Lines before the one containing "Click the downward image carousel arrow" are to be left out; that line and every line after it, through the last line below, are to be reproduced exactly.

- _Collected data entries_
=====
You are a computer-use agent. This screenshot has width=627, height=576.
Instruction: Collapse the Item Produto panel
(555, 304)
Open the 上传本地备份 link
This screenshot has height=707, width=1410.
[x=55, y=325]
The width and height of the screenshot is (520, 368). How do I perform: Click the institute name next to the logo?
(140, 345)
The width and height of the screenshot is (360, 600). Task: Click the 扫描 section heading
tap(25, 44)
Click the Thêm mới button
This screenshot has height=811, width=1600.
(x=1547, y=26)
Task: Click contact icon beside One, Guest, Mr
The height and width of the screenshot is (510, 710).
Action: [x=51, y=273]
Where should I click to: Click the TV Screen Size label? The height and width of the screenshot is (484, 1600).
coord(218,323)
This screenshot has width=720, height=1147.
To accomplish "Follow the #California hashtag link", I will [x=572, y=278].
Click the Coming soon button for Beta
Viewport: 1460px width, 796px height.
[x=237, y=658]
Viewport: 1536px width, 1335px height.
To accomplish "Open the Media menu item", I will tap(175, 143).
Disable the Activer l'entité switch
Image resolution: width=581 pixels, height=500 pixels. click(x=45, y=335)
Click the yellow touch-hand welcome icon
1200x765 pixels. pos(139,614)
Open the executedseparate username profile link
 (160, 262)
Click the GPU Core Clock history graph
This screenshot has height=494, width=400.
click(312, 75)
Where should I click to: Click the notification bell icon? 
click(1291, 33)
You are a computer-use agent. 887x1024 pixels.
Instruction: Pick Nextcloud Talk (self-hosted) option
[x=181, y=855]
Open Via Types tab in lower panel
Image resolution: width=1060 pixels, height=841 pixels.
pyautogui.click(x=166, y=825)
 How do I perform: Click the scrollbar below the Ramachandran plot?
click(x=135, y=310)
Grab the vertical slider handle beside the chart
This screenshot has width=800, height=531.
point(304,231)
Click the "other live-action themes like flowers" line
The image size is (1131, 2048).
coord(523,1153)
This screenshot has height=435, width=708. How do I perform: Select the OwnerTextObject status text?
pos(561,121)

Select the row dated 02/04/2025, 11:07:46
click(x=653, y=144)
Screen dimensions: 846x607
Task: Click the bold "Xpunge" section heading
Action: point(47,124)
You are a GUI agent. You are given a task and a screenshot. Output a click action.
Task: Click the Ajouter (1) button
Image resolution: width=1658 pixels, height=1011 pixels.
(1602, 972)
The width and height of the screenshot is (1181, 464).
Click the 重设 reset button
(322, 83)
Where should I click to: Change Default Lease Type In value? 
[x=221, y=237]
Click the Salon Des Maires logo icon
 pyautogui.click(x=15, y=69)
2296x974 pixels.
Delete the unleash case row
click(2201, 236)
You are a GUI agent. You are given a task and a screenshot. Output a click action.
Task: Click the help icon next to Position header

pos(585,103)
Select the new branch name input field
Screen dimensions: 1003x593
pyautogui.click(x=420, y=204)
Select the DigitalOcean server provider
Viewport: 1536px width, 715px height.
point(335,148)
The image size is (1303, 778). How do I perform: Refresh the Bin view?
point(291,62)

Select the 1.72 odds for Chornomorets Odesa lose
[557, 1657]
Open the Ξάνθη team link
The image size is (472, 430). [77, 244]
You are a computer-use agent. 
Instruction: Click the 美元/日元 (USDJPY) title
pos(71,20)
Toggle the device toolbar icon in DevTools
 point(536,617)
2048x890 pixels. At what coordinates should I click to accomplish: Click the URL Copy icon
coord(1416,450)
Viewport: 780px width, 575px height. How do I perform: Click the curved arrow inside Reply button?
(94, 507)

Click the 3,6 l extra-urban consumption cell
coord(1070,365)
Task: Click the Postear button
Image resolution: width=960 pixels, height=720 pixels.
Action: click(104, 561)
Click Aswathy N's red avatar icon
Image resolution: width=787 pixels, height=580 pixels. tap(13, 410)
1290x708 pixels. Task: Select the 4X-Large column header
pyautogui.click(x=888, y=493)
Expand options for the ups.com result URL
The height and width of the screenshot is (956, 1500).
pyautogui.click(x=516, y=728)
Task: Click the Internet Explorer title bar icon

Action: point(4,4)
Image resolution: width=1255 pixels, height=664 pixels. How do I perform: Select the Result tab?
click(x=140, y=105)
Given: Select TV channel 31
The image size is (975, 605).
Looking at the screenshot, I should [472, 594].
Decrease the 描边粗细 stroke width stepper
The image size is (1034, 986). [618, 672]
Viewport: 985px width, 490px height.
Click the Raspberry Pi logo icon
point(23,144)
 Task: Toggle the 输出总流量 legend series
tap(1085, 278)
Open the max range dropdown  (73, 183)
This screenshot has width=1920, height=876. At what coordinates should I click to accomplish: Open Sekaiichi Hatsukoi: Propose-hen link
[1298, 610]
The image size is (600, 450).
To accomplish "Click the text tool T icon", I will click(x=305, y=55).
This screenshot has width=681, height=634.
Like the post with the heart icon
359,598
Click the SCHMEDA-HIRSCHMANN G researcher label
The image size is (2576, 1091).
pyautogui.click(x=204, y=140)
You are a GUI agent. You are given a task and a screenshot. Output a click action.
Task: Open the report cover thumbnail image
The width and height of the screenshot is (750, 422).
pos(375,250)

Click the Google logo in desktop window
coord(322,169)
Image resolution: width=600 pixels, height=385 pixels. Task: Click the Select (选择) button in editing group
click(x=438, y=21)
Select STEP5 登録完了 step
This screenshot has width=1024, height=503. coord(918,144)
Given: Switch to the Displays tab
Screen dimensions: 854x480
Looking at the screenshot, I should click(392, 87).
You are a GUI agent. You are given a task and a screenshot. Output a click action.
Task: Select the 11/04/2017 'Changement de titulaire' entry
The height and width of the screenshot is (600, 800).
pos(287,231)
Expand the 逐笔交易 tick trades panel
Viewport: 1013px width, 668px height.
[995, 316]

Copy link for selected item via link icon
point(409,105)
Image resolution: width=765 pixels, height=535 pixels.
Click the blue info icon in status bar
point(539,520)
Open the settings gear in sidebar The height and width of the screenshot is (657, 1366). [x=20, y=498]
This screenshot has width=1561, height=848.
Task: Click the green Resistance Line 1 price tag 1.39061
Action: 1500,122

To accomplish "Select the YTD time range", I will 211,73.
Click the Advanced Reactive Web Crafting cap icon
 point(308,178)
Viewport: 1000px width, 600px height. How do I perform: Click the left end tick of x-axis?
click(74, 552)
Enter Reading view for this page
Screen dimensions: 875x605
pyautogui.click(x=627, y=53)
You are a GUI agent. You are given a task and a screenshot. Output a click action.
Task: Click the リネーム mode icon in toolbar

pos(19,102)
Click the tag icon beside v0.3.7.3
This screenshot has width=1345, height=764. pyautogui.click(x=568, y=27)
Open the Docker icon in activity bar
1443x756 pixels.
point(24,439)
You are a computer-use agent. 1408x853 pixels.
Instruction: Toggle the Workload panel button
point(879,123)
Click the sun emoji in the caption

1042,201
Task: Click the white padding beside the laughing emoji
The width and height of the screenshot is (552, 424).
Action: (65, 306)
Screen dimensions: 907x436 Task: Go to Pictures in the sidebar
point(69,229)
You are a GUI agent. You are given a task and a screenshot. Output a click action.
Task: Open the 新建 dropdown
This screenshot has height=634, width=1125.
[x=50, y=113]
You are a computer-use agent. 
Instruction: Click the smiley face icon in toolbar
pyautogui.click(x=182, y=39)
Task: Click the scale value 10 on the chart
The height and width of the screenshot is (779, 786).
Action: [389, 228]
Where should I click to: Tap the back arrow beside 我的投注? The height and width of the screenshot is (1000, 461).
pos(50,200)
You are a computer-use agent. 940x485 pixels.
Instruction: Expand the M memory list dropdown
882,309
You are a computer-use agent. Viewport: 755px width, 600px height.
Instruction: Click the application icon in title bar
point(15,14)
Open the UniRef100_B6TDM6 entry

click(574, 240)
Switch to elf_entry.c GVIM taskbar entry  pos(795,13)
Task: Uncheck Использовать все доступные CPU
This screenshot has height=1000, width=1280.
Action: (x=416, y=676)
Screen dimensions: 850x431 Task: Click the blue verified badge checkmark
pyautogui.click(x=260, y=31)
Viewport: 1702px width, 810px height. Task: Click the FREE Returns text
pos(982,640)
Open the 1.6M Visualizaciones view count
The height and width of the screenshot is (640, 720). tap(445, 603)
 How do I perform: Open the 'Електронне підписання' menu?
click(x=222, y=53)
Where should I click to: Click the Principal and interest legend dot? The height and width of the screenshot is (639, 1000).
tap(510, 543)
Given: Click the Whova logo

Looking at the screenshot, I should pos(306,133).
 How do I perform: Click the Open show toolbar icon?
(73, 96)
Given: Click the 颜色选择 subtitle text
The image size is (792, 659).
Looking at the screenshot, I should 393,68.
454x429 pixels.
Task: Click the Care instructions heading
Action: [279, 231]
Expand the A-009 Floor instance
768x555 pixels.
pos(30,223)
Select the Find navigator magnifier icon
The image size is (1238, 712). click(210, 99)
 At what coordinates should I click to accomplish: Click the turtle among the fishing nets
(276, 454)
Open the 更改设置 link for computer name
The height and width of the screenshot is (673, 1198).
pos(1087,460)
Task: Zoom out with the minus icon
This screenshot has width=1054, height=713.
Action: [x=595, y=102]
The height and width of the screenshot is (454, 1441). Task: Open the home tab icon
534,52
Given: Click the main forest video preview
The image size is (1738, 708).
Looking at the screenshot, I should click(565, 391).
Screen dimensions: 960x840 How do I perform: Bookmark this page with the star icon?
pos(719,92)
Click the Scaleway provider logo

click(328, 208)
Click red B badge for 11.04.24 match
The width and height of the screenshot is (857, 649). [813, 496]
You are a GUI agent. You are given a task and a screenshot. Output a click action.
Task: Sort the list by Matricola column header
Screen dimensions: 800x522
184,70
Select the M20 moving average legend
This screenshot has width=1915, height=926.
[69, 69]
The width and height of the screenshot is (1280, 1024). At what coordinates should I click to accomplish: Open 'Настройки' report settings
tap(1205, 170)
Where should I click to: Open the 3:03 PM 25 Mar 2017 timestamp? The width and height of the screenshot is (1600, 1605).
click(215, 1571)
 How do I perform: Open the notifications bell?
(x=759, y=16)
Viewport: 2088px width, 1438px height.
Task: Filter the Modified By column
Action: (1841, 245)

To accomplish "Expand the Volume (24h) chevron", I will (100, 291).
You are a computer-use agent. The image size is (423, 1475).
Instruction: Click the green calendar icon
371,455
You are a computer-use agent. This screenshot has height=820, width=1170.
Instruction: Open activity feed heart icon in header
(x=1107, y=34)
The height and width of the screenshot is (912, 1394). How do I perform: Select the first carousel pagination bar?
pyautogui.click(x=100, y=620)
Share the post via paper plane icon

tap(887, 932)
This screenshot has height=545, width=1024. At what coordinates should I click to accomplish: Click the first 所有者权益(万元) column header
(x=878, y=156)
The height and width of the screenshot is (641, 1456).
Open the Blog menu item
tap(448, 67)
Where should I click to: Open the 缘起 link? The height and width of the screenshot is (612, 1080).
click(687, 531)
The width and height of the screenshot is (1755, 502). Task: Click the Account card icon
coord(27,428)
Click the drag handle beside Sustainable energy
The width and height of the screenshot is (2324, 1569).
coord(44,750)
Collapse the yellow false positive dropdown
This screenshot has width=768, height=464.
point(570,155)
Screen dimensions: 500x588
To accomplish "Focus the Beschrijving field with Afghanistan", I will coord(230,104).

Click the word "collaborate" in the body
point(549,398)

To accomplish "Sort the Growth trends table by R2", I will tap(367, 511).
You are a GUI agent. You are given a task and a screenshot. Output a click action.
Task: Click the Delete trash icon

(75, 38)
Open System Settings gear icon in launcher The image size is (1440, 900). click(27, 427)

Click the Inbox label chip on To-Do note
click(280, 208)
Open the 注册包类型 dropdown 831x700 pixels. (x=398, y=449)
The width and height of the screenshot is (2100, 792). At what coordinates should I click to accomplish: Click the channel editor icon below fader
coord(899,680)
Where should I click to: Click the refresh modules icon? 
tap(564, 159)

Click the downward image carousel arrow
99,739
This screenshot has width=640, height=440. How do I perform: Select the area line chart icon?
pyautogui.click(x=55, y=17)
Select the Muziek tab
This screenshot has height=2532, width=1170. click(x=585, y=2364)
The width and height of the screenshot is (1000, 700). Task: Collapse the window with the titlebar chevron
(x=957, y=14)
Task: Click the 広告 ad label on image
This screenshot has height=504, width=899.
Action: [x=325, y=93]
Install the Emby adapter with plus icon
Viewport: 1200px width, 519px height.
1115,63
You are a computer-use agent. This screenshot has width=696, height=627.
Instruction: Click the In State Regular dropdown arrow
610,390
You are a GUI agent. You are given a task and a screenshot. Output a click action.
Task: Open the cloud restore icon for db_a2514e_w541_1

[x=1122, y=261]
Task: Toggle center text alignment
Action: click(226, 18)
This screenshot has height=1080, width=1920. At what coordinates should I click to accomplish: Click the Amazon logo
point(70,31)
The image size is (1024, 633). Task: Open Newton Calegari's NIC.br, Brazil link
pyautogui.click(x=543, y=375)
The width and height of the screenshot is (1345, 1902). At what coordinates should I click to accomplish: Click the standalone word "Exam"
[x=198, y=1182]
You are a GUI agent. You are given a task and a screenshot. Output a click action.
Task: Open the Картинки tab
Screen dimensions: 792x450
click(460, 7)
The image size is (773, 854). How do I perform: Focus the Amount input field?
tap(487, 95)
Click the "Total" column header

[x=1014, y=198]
=====
- _Exercise result_
Click the downward image carousel arrow
99,739
This screenshot has width=640, height=440. How do I perform: Select the area line chart icon?
pyautogui.click(x=55, y=17)
Select the Muziek tab
This screenshot has height=2532, width=1170. click(x=585, y=2364)
The width and height of the screenshot is (1000, 700). Task: Collapse the window with the titlebar chevron
(x=957, y=14)
Task: Click the 広告 ad label on image
This screenshot has height=504, width=899.
Action: [x=325, y=93]
Install the Emby adapter with plus icon
Viewport: 1200px width, 519px height.
1115,63
You are a computer-use agent. This screenshot has width=696, height=627.
Instruction: Click the In State Regular dropdown arrow
610,390
You are a GUI agent. You are given a task and a screenshot. Output a click action.
Task: Open the cloud restore icon for db_a2514e_w541_1

[x=1122, y=261]
Task: Toggle center text alignment
Action: click(226, 18)
This screenshot has height=1080, width=1920. At what coordinates should I click to accomplish: Click the Amazon logo
point(70,31)
The image size is (1024, 633). Task: Open Newton Calegari's NIC.br, Brazil link
pyautogui.click(x=543, y=375)
The width and height of the screenshot is (1345, 1902). At what coordinates should I click to accomplish: Click the standalone word "Exam"
[x=198, y=1182]
You are a GUI agent. You are given a task and a screenshot. Output a click action.
Task: Open the Картинки tab
Screen dimensions: 792x450
click(460, 7)
The image size is (773, 854). How do I perform: Focus the Amount input field?
tap(487, 95)
Click the "Total" column header

[x=1014, y=198]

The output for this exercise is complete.